The order appealed from is only a denial of the reconsideration moved for by Ramón Pastor Diaz of the order of October 27, on the ground that the objections to the report of the partitioner were made too late because they were filed in the office of the clerk of the court on October 28, inasmuch as the filing must be considered as of that date and not as of the date of the mailing of the document in Ponce, this doctrine being supported by the cases of Patxot v. Nadal et al., 19 P. R. R. 350; Oronoz v. Montalvo et al., 20 P. R. R. 254; Delgado et al. v. Hutchison, 20 P. R. R. 452, and Alvarez v.
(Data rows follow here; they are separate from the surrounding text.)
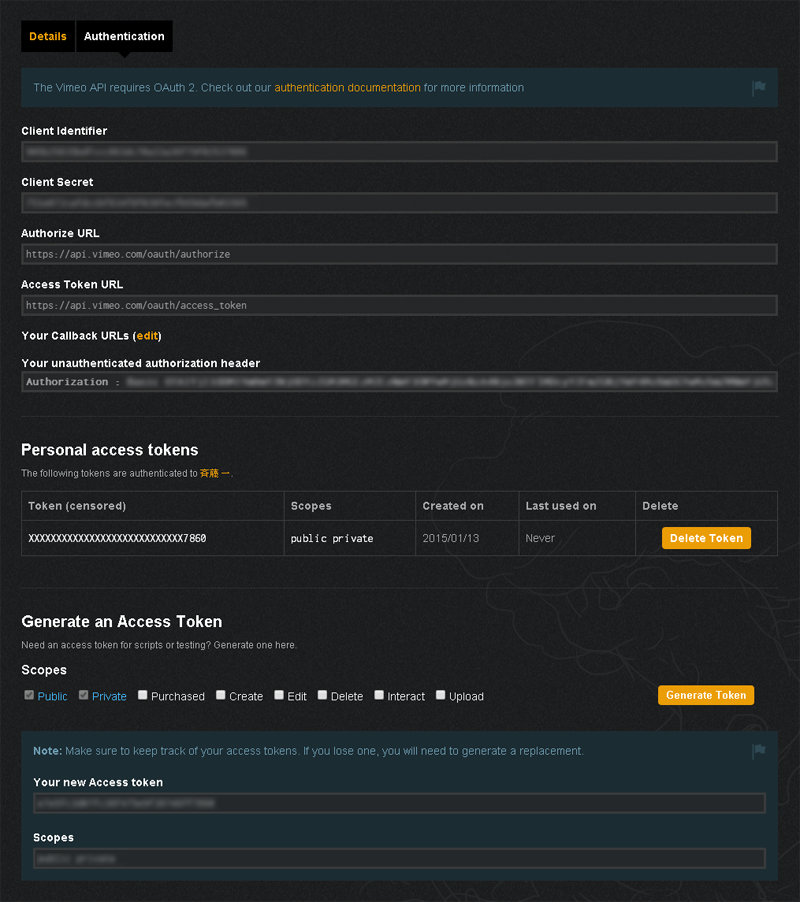Check the Edit scope checkbox

click(279, 695)
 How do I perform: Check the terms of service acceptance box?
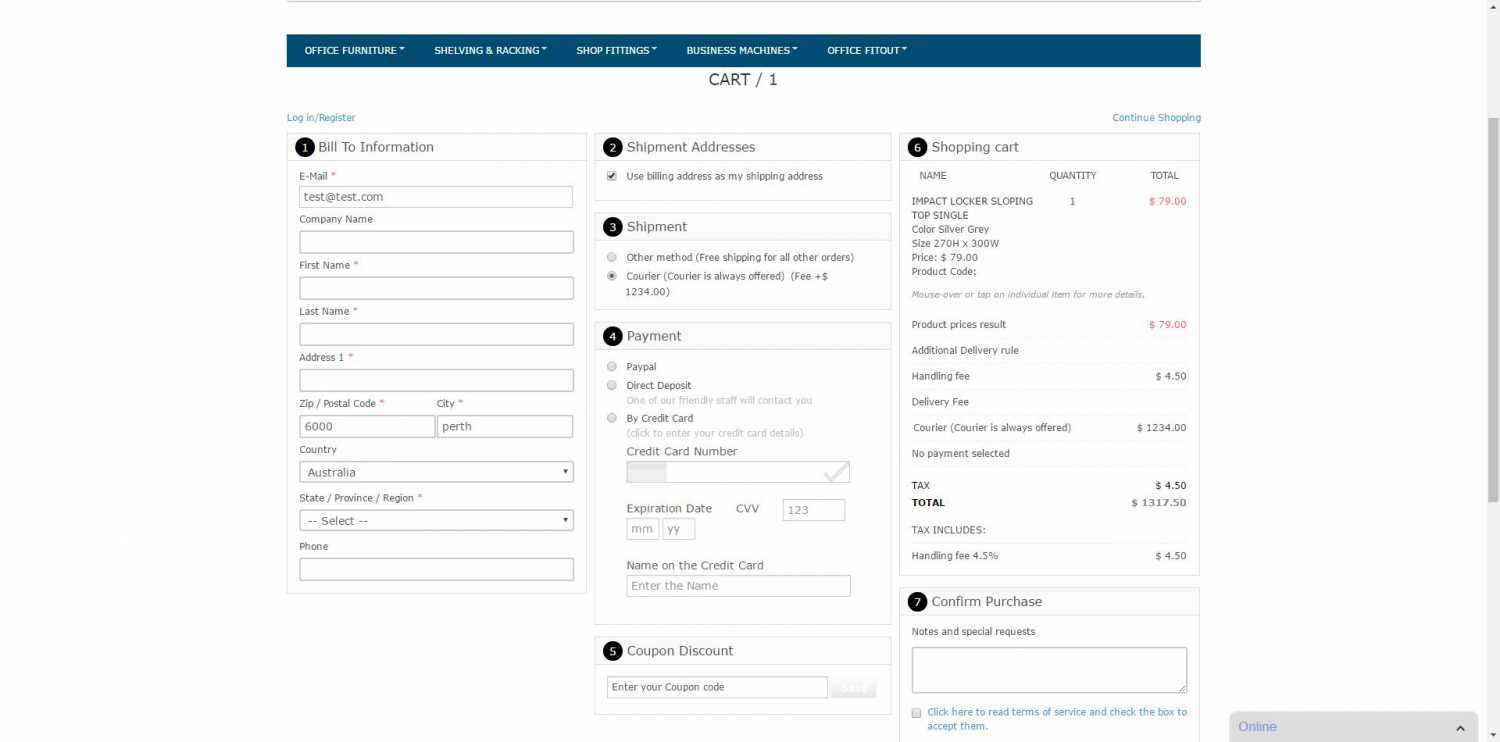point(917,713)
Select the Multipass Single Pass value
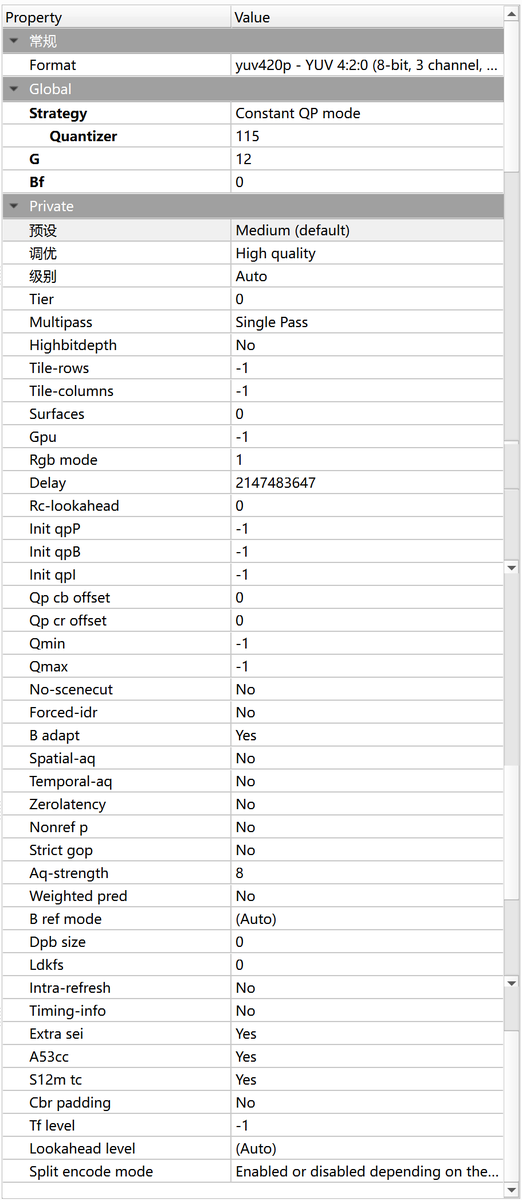Viewport: 522px width, 1200px height. [x=367, y=322]
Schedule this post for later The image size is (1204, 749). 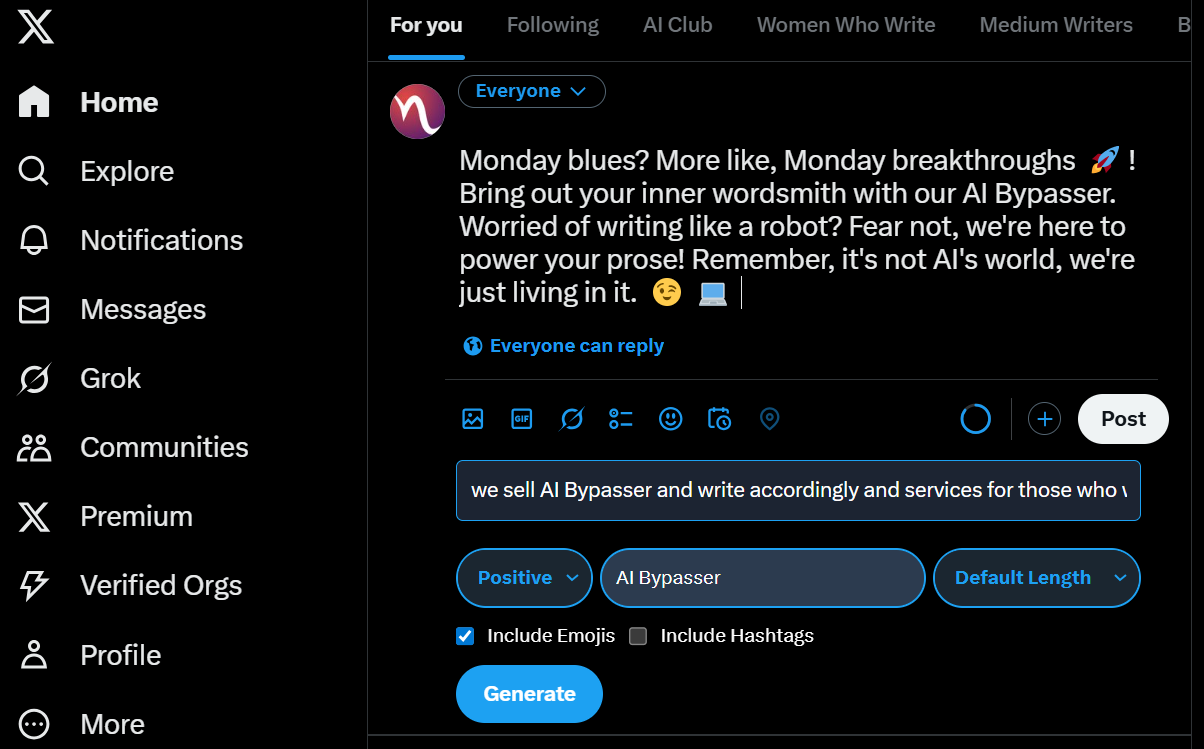[719, 419]
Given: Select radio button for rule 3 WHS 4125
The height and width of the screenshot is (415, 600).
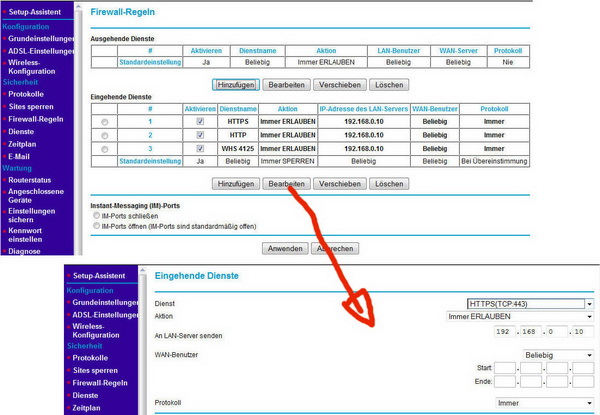Looking at the screenshot, I should (x=105, y=148).
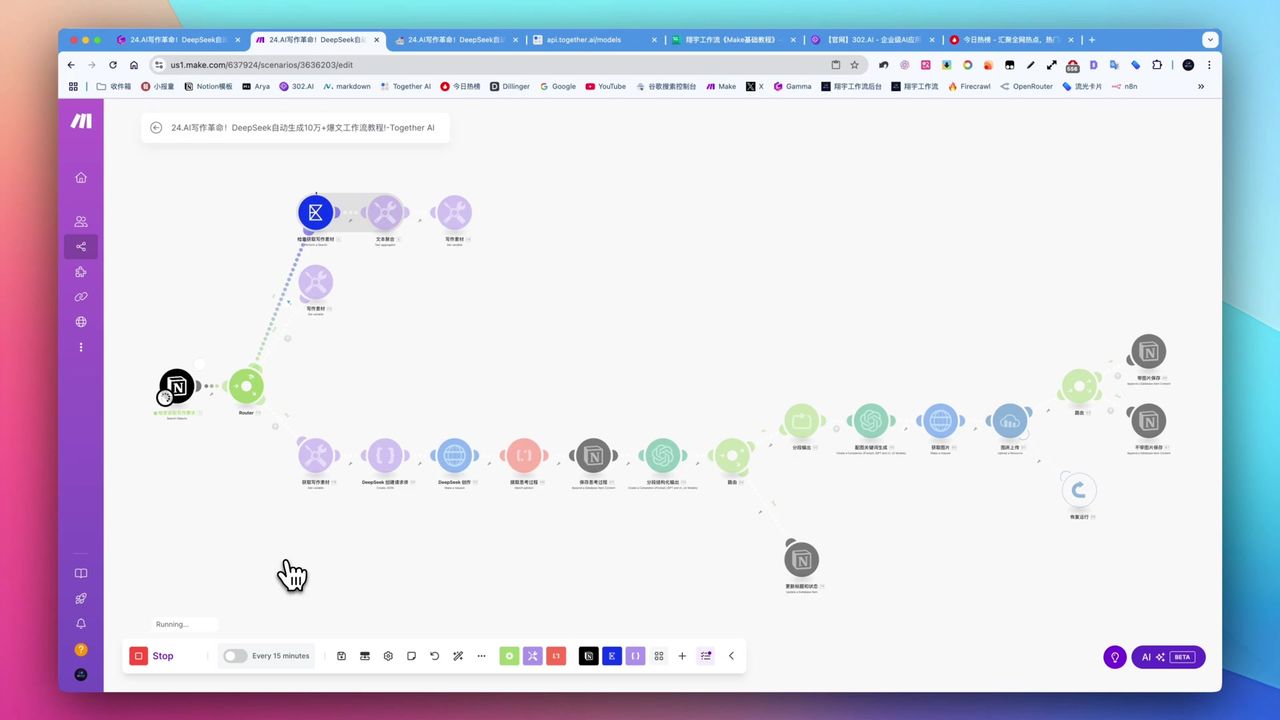
Task: Click the plus icon to add favorite module
Action: pos(682,656)
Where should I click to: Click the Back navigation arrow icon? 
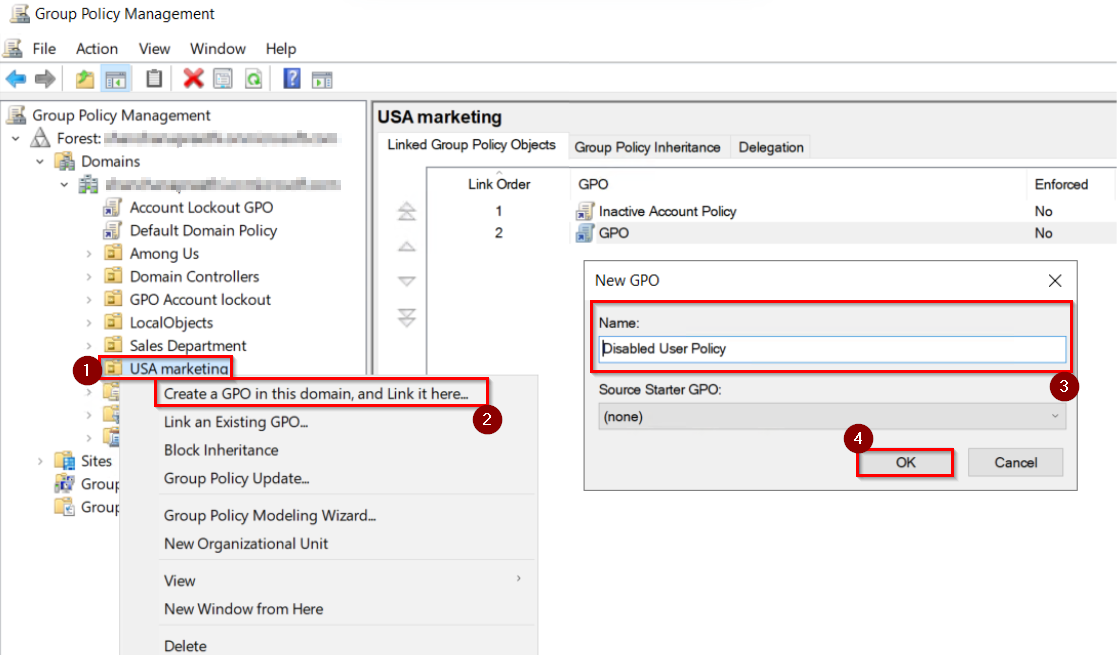point(16,79)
Successors of C. & J. Fantauzzi, 27 P. R. R. 488; and on the further ground that the court did not find sufficient reasons in the objections for exercising its discretion under section 140 to relieve Ramón Pastor Diaz of the effects of the order which he seeks to have reconsidered. This being the scope of the order appealed from, an appeal from the order of December 13 denying reconsideration does not lie. *91A. Hartman & Co. v. Cividanes, 28 P. R. R. 29; Ex parte Boerman, 28 P. R. R. 76.

For the foregoing reasons the motion for dismissal of the appeal is sustained.

Appeal dismissed.

Chief Justice Hernández and Justices Wolf, Del Toro and Hutchison concurred.